Once the secretary finalizes the agenda, it should be sent out to all members in enough time for them to review it and request additions, deletions, or changes. The final agenda helps the board chair keep the board meeting on track and moving along. After the chair calls the meeting to order, the board meeting agenda may be modified at the start of the meeting by board member request.
Structure of a Typical Agenda
The typical written agenda has a heading of identifying information. Other parts of the agenda appear like an outline using Roman numerals to identify board items for discussion.
The heading of the agenda should state the name and address of the organization. It should also include the date, time, and location of the meeting.
Call to Order
The first order of business is for the chair to announce the call to order, along with the time. The secretary enters the time of the call to order in the minutes. After the meeting is called to order, the board chair may make welcoming remarks, ask for introductions, or read the organization’s mission and vision statements.
Changes to the Agenda
The second order of business is for the chair to ask for changes to the agenda. Additions and deletions to the agenda will be made at this time. Having no changes, the agenda moves to approving the prior meeting’s minutes.
Approval of Minutes
The third item on the agenda should list “Approval of Minutes” along with the date of the most recent meeting. In most cases, board members should have received a copy of the minutes prior to the meeting. If they have not contacted the secretary prior to the meeting with corrections or changes to the minutes, they have to opportunity to make them during this item on the agenda.
Board members have an ethical and legal responsibility to make sure that the recording of the minutes accurately reflect the board’s business.
The fourth item on the agenda is the reports. This first report should be a report from the Executive Director. This report should include a review of operations and projects. The Executive Director should give board members on overview of the business outlook including positive and negative trends, major initiatives, business updates, and other aspects of the business.

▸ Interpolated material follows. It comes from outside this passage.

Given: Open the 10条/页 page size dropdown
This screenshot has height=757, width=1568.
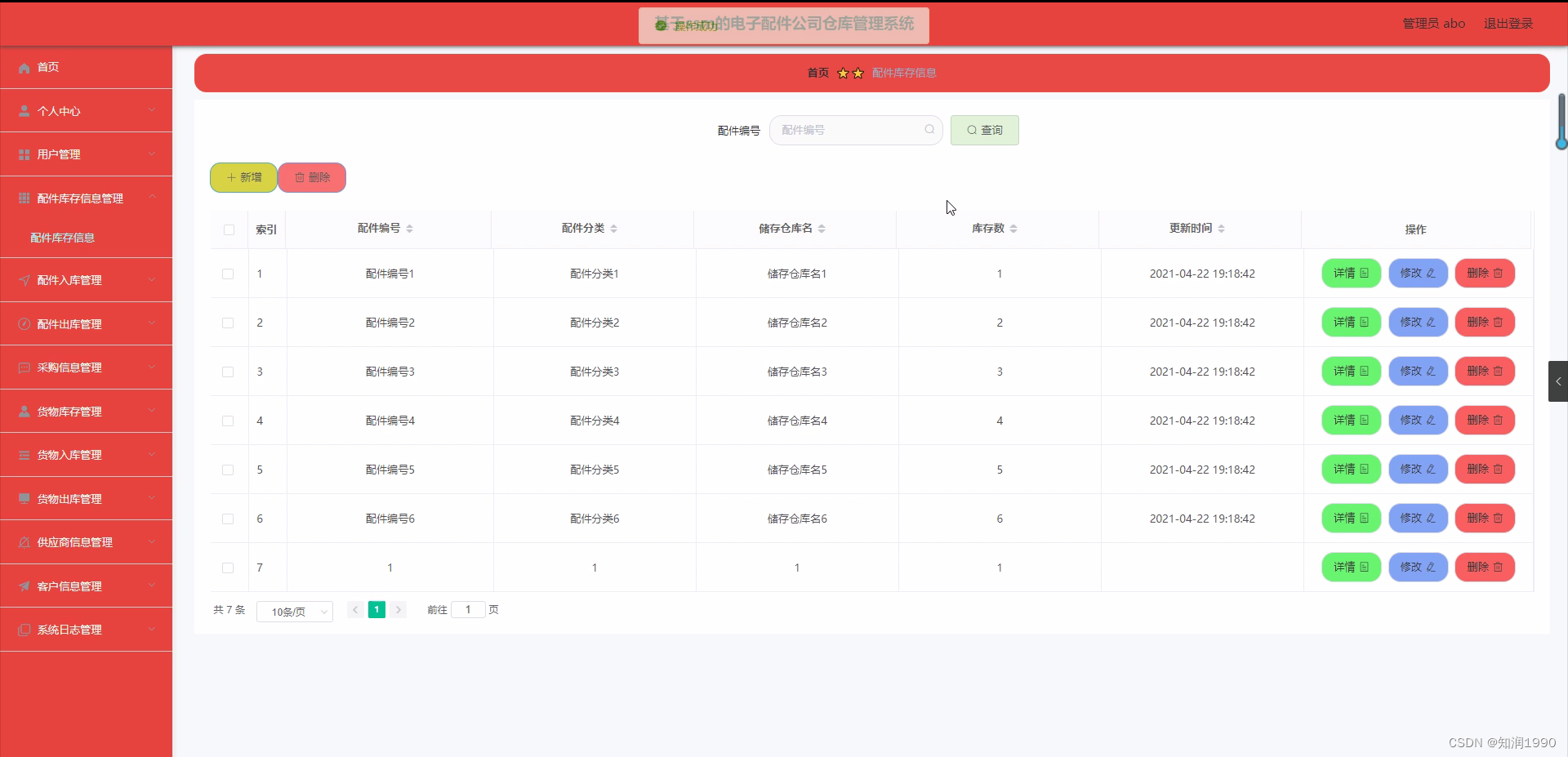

Following the Executive Director report, the Finance Director gives a report. Board members should make an effort to understand the financial reports so that they can identify potential financial threats. Understanding financial reports may also generate discussion about potential opportunities.
Subsequent reports may be given by committee chairs.
Items should include past business items that are unresolved, need further discussion, or require a board vote. Items may be tabled or referred to committee for further exploration.
Board members should have a discussion about new business items and identify a plan to take action. This may include tabling them, delaying action to a future date, or referring them to a committee.
Comments, Announcements, and Other Business
At this point in the agenda, members may make announcements, such as offering congratulations or condolences, or make other special announcements. Any other business may be brought up at this time, for example, items that may need to be added to the next meeting’s agenda.
This is a formal closing of the meeting by the board chair. He should state the time that the meeting closed, so that the secretary may including it in the board minutes. The date of the next meeting should follow the adjournment item, so that board members will be reminded to put it on their calendars.
Sample Board Meeting Agenda Template
123 Main St.
Anytown, USA 12345
January 1, 2016
Time: 9:00 am
Company Corporate Office
123 Main St. Suite A
Anytown, USA 12345
I. Call to Order
II. Approval of the Agenda
III. Approval of the Minutes
- Executive Director
- Finance Director
- Nominating Committee
- Governance Committee
- Public Relations Committee
V. Old Business
- Board nominations
- Contract negotiations
VI. New Business
- Special Event
VII. Comments and Announcements
Next meeting date March 1, 2016
The agenda serves as the roadmap for the board chair. It helps him move from one meeting item to the next, while addressing all business items and giving all board members an opportunity to participate. A board chair that uses the board meeting agenda efficiently increases productivity by not dwelling too long on issues that are better addressed in committees.
A clear agenda clarifies action items and designates who is responsible for addressing them, so that the board makes progress. The agenda also drives the minutes of the meeting. This is important so that board members have a comprehensive written plan to hold themselves accountable for following through on board business items.
The board agenda should be seen as a tool for doing board business in an efficient, fair, and productive manner. To be effective, agendas should be used and followed with consistency and fidelity.